BioBridge: Bridging Proteins and Language for Enhanced Biological Reasoning with LLMs
arXiv:2602.17680v1 Announce Type: new Abstract: Existing Protein Language Models (PLMs) often suffer from limited adaptability to multiple tasks and exhibit poor generalization across diverse biological contexts. In contrast, general-purpose Large Language Models (LLMs) lack the capability to interpret protein sequences and fall short in domain-specific knowledge, limiting their capacity for effective biosemantic reasoning. To combine the advantages of both, we propose BioBridge, a domain-adaptive continual pretraining framework for protein understanding. This framework employs Domain-Incremental Continual Pre-training (DICP) to infuse protein domain knowledge and general reasoning corpus into a LLM simultaneously, effectively mitigating catastrophic forgetting. Cross-modal alignment is achieved via a PLM-Projector-LLM pipeline, which maps protein sequence embeddings into the semantic space of the language model. Ultimately, an end-to-end optimization is adopted to uniformly support v
arXiv:2602.17680v1 Announce Type: new Abstract: Existing Protein Language Models (PLMs) often suffer from limited adaptability to multiple tasks and exhibit poor generalization across diverse biological contexts. In contrast, general-purpose Large Language Models (LLMs) lack the capability to interpret protein sequences and fall short in domain-specific knowledge, limiting their capacity for effective biosemantic reasoning. To combine the advantages of both, we propose BioBridge, a domain-adaptive continual pretraining framework for protein understanding. This framework employs Domain-Incremental Continual Pre-training (DICP) to infuse protein domain knowledge and general reasoning corpus into a LLM simultaneously, effectively mitigating catastrophic forgetting. Cross-modal alignment is achieved via a PLM-Projector-LLM pipeline, which maps protein sequence embeddings into the semantic space of the language model. Ultimately, an end-to-end optimization is adopted to uniformly support various tasks, including protein property prediction and knowledge question-answering. Our proposed BioBridge demonstrates performance comparable to that of mainstream PLMs on multiple protein benchmarks, such as EC and BindingDB. It also achieves results on par with LLMs on general understanding tasks like MMLU and RACE. This showcases its innovative advantage of combining domain-specific adaptability with general-purpose language competency.
Executive Summary
The BioBridge framework proposes a novel approach to bridging the gap between protein language models and large language models, enabling enhanced biological reasoning. By employing domain-incremental continual pretraining and cross-modal alignment, BioBridge demonstrates comparable performance to mainstream protein language models and large language models on various tasks, including protein property prediction and general understanding tasks. This innovative framework combines domain-specific adaptability with general-purpose language competency, showcasing its potential in biosemantic reasoning.
Key Points
- ▸ Introduction of the BioBridge framework for protein understanding
- ▸ Employment of Domain-Incremental Continual Pre-training (DICP) for infusing protein domain knowledge
- ▸ Cross-modal alignment via a PLM-Projector-LLM pipeline for mapping protein sequence embeddings
Merits
Improved Adaptability
BioBridge's ability to adapt to multiple tasks and generalize across diverse biological contexts is a significant strength, overcoming the limitations of existing protein language models.

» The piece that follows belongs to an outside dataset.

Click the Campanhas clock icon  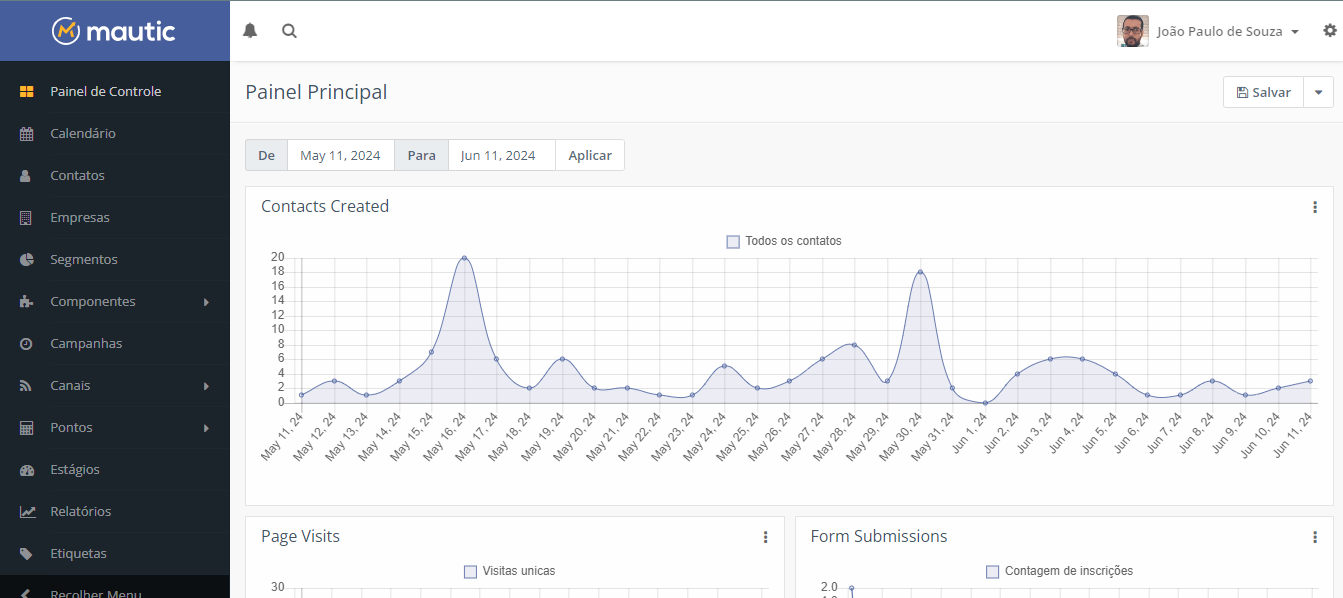click(27, 344)
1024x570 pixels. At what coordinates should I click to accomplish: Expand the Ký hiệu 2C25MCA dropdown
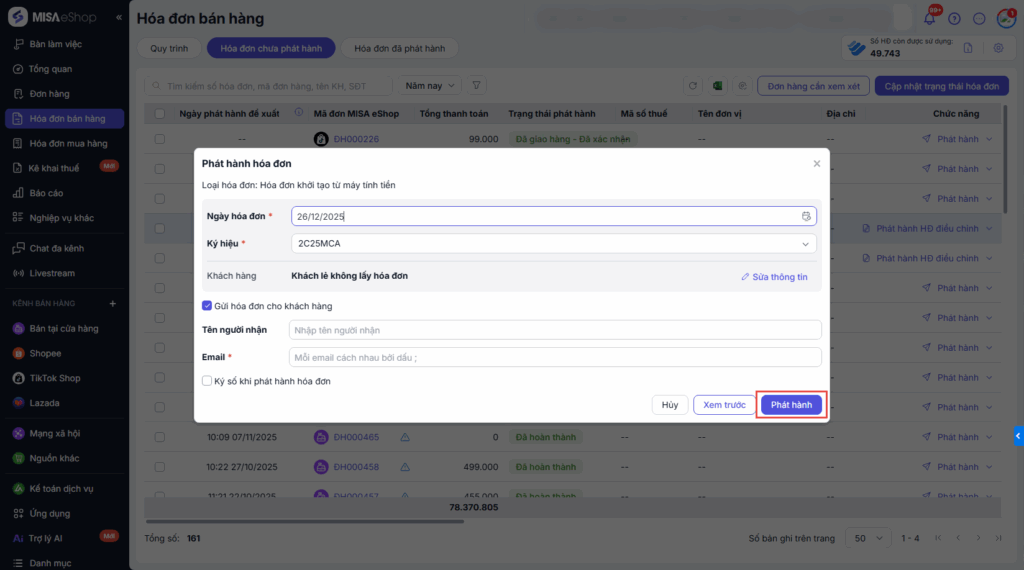pyautogui.click(x=805, y=243)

Enhanced Biosemantic Reasoning
The framework's capacity for effective biosemantic reasoning, combining domain-specific knowledge with general-purpose language competency, is a notable advantage.
Demerits
Complexity
The BioBridge framework's reliance on multiple components, including DICP and cross-modal alignment, may introduce complexity and require significant computational resources.
Scalability
The framework's scalability and ability to handle large datasets and diverse biological contexts remain to be thoroughly evaluated.
Expert Commentary
The BioBridge framework represents a significant advancement in the field of bioinformatics, as it addresses the long-standing challenge of bridging the gap between protein language models and large language models. By leveraging the strengths of both approaches, BioBridge demonstrates impressive performance on a range of tasks, from protein property prediction to general understanding tasks. However, the framework's complexity and scalability require further evaluation, and its potential applications must be carefully considered in the context of ethical and policy implications.
Recommendations
- ✓ Further evaluation of BioBridge's performance on diverse biological datasets and tasks to assess its generalizability and robustness.
- ✓ Investigation of the framework's potential applications in biomedical research, including drug discovery and development, and exploration of its implications for biological knowledge discovery and policy-making.